A montage incorporating a barrage of anti-trans opinion gives way to trans people speaking for themselves in the film, including Laverne Cox who highlights how framing access to lifesaving medical care as something that is up for debate is “deeply dehumanizing”. We also hear from media analysts like Julie Hollar, managing editor of FAIR, who shares her own research into front-page coverage by The New York Times of trans issues over a 12-month period. She found that there were more stories that positioned “the trans movement as a threat” than articles about trans folks “being threatened” by the political movement against them. While Journalist and activist Erin Reed calls out the way “both-sides journalism” is “laundering disinformation”, going to express her concern that legislative attacks on healthcare for trans adolescents are only the beginning. “They’re starting to turn their guns towards adult care”, she warns.
Not only is this click-bait culture media discourse damaging in itself in shaping public opinion, but outlets like The New York Times are frequently used as references to legitimize bans of gender-affirming care by state legislators and attorney generals. Quotes are pulled from op-eds by the likes of Pamela Paul to bolster arguments, rather than relying on expert opinion from medical professionals. As Strangio points out, there is also a direct link—not just between media coverage and legislation—but in how it is upheld in court with those same opinion-based references being drawn upon. Hopefully this rigorous but accessible and powerfully moving film will encourage both journalists and consumers of media to consider more carefully and critically how and why trans rights have become framed as a debate and why trans people just living their lives has become viewed as ideological.
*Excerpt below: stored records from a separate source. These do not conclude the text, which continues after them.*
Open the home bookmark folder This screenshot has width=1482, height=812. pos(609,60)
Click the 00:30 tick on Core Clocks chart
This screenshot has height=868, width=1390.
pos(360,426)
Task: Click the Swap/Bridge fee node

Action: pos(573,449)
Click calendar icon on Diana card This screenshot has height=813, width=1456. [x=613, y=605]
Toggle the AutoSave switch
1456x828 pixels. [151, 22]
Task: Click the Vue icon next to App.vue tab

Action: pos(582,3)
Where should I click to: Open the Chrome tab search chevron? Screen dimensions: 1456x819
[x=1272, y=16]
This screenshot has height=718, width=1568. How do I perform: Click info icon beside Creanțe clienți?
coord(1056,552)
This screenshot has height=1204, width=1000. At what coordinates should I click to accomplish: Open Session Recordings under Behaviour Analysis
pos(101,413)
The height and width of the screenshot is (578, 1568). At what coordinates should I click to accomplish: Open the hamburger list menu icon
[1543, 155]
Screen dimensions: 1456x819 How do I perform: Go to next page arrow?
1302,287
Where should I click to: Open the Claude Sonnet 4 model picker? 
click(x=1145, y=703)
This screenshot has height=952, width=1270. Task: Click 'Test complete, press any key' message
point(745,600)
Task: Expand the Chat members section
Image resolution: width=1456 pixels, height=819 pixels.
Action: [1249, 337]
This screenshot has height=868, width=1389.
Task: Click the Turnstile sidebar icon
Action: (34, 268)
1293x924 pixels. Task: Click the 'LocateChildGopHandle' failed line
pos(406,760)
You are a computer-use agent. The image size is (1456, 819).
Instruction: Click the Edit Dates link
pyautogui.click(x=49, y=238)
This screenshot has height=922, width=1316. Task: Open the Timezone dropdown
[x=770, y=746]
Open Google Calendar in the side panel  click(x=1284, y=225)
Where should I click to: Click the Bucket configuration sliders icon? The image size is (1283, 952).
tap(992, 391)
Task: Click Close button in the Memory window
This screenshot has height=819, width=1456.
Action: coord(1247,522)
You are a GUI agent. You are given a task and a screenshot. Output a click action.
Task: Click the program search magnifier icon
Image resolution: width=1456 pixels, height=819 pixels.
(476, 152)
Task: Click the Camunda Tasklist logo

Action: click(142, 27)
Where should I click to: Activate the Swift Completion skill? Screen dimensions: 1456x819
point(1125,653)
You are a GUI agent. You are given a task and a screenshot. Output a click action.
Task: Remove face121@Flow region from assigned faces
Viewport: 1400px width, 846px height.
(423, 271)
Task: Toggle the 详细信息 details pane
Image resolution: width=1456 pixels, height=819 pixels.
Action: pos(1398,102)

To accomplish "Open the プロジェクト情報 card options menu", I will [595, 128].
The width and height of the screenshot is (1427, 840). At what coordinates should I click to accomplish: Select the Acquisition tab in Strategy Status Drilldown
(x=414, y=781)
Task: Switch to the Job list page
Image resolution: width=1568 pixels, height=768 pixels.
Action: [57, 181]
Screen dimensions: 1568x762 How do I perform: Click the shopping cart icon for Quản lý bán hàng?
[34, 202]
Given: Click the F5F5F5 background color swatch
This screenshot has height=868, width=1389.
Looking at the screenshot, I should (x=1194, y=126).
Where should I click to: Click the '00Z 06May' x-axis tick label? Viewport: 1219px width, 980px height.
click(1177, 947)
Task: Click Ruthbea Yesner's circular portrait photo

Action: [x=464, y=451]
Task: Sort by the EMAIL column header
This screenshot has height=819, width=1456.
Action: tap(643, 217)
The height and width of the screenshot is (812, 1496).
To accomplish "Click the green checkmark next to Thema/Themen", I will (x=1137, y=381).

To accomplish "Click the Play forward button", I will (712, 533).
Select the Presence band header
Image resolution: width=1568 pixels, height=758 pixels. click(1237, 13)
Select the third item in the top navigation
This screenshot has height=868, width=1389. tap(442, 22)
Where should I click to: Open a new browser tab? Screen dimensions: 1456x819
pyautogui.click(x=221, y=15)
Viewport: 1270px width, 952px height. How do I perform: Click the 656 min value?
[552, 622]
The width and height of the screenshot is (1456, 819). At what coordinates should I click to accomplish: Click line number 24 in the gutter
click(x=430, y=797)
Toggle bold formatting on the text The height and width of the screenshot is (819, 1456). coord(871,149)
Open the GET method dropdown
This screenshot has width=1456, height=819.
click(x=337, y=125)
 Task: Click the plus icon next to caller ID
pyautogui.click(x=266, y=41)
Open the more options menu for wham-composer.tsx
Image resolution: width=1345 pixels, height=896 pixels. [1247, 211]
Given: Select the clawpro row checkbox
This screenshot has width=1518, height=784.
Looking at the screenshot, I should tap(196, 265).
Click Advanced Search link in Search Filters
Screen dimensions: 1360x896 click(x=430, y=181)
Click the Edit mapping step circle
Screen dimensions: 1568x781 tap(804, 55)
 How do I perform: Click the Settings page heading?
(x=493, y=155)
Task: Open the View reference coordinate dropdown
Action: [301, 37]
Although cameras are not allowed inside the Supreme Court, audio of the proceedings are made available to the public. Feder makes astute use of several exchanges between Strangio and the justices from key moments of the United States v. Skrmetti oral arguments throughout the film to illustrate various themes. Rather than a hindrance, not having the distraction of visual footage actually makes us focus all the more intently on what is being said. For instance, we hear Associate Justice Ketanji Brown Jackson’s comparison between United States v. Skrmetti and the 1967’s Loving v. Virginia civil rights case, expressing her concern for the “undermining the foundations of some of our bedrock equal protection cases”. Later, we hear Associate Justice Sonia Maria Sotomayor counter the argument that trans rights should be left to the democratic process: “When you’re one percent of the population or less, it’s very hard to see how the democratic process is going to protect you”.
As Strangio takes in the enormity of the task ahead of him, he reflects on those who have been in the fight before him like his hero and source of inspiration, human rights activist, legal scholar, and writer Rev. Dr. Pauli Murray, whom he describes as “an extraordinary thinker”. We accompany Strangio, who is already well-inked, as he gets some lines from one of Murray’s poems, Prophecy, tattooed on his back. It is a quote that begins, “I have been cast aside but I sparkle in the darkness” and, touchingly, we hear Murray’s own voice read it as those words bolster Strangio in his work.

When the film returns to December 4th, it is affecting and empowering to see those gathered outside the Supreme Court as a show of support for Strangio, including Elliot Page, Peppermint, Annette Benning, and Mila who we see speak to the crowd. In its incorporation of a wealth of trans voices, and allies, and in its celebration of community, Heightened Scrutiny manages to leave things on a pragmatic but hopeful note. A sense that we are in this together and, win or lose, we have people out their like Strangio who are fighting for LGBTQ rights in this perilous moment.
By James Kleinmann
Following its world premiere at Sundance and New York premiere at NewFest Pride, Heightened Scrutiny opens in theaters on Friday, July 18th in New York, continuing in Los Angeles and San Francisco. Select screenings with Q&As featuring film participants, journalists, and film festival programmers.